WORK REQUIRED:
Going down the data below, set down exactly the line with "TVerアプリ (875, 2363)" and each line after it through the line with "マンション (245, 1973)"; no other lines.

ENTRIES PROVIDED:
──────
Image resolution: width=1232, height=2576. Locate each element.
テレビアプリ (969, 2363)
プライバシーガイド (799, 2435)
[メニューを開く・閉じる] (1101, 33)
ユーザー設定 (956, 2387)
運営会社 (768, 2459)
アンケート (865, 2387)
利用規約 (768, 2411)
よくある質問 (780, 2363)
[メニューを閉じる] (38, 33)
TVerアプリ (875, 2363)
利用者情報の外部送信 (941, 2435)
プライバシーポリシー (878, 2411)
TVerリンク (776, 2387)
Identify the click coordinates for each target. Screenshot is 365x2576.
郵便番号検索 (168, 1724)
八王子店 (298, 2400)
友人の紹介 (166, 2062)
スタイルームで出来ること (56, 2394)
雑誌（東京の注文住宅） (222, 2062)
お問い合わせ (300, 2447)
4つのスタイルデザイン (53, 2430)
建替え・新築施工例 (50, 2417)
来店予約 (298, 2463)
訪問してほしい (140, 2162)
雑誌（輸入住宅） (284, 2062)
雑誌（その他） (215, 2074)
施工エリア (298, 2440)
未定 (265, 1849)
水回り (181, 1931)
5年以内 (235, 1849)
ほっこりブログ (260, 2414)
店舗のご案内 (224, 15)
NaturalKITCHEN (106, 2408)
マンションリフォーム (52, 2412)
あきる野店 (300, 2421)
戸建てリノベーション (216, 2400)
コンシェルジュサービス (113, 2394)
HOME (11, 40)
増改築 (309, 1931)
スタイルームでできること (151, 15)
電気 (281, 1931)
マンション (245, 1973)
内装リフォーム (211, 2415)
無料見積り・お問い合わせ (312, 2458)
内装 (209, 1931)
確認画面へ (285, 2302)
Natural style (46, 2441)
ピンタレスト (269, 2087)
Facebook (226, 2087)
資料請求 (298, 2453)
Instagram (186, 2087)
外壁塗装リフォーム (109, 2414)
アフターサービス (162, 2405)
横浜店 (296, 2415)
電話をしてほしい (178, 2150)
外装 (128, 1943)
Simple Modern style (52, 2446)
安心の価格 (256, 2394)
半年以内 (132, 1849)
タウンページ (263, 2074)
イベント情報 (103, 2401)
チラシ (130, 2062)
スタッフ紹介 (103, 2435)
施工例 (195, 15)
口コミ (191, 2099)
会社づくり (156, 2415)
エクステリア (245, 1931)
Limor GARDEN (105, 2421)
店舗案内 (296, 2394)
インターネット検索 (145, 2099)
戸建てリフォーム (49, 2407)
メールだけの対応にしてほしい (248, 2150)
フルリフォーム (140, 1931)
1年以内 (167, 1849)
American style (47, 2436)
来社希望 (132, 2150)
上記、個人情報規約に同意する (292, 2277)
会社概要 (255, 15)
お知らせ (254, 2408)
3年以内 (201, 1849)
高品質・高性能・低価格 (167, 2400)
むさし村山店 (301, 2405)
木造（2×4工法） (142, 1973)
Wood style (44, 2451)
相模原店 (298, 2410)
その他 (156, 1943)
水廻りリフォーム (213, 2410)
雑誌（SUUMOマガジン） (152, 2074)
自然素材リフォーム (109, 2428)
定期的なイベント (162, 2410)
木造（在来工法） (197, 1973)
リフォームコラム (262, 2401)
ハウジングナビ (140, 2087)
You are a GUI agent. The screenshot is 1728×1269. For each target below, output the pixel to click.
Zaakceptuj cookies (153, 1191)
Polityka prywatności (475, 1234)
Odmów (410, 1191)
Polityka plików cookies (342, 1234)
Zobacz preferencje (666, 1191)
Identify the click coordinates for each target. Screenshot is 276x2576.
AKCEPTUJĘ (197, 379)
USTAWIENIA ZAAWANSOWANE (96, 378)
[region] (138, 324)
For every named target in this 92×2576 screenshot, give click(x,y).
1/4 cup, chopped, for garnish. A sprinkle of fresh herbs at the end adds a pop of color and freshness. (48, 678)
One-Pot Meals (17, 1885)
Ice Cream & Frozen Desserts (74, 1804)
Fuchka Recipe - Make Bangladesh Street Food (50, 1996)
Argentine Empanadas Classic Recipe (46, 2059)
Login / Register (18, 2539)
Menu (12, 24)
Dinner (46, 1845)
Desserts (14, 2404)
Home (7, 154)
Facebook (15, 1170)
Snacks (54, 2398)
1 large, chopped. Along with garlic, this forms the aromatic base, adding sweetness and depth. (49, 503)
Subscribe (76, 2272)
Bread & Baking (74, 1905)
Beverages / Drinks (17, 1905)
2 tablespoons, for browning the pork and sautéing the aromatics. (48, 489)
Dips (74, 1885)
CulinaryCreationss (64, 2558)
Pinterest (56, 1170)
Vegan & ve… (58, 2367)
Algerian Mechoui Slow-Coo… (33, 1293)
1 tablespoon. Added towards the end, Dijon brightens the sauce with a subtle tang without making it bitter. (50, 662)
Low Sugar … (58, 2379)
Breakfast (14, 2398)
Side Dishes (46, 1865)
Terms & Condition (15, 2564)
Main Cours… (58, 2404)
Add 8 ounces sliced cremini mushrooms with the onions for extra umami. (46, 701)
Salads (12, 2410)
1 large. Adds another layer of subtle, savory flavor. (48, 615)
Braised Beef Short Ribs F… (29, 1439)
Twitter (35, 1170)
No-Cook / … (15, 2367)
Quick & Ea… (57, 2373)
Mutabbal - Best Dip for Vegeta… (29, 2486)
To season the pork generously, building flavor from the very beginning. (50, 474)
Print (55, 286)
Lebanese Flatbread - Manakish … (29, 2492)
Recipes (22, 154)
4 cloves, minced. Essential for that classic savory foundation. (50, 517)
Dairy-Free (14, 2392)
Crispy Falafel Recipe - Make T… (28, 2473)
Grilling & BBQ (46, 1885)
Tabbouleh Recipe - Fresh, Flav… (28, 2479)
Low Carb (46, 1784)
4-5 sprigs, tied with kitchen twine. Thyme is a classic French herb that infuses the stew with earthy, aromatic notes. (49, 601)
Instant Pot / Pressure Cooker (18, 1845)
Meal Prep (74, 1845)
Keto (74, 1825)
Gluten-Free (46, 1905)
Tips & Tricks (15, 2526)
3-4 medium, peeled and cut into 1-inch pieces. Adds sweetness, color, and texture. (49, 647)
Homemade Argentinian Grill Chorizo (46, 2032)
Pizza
──────
ANSWER SPACE:
TVerアプリ (875, 2363)
利用者情報の外部送信 (941, 2435)
プライバシーポリシー (878, 2411)
TVerリンク (776, 2387)
Identify the click coordinates for each target. Screenshot is 365x2576.
郵便番号検索 (168, 1724)
八王子店 (298, 2400)
友人の紹介 (166, 2062)
スタイルームで出来ること (56, 2394)
雑誌（東京の注文住宅） (222, 2062)
お問い合わせ (300, 2447)
4つのスタイルデザイン (53, 2430)
建替え・新築施工例 (50, 2417)
来店予約 (298, 2463)
訪問してほしい (140, 2162)
雑誌（輸入住宅） (284, 2062)
雑誌（その他） (215, 2074)
施工エリア (298, 2440)
未定 (265, 1849)
水回り (181, 1931)
5年以内 (235, 1849)
ほっこりブログ (260, 2414)
店舗のご案内 (224, 15)
NaturalKITCHEN (106, 2408)
マンションリフォーム (52, 2412)
あきる野店 (300, 2421)
戸建てリノベーション (216, 2400)
コンシェルジュサービス (113, 2394)
HOME (11, 40)
増改築 (309, 1931)
スタイルームでできること (151, 15)
電気 (281, 1931)
マンション (245, 1973)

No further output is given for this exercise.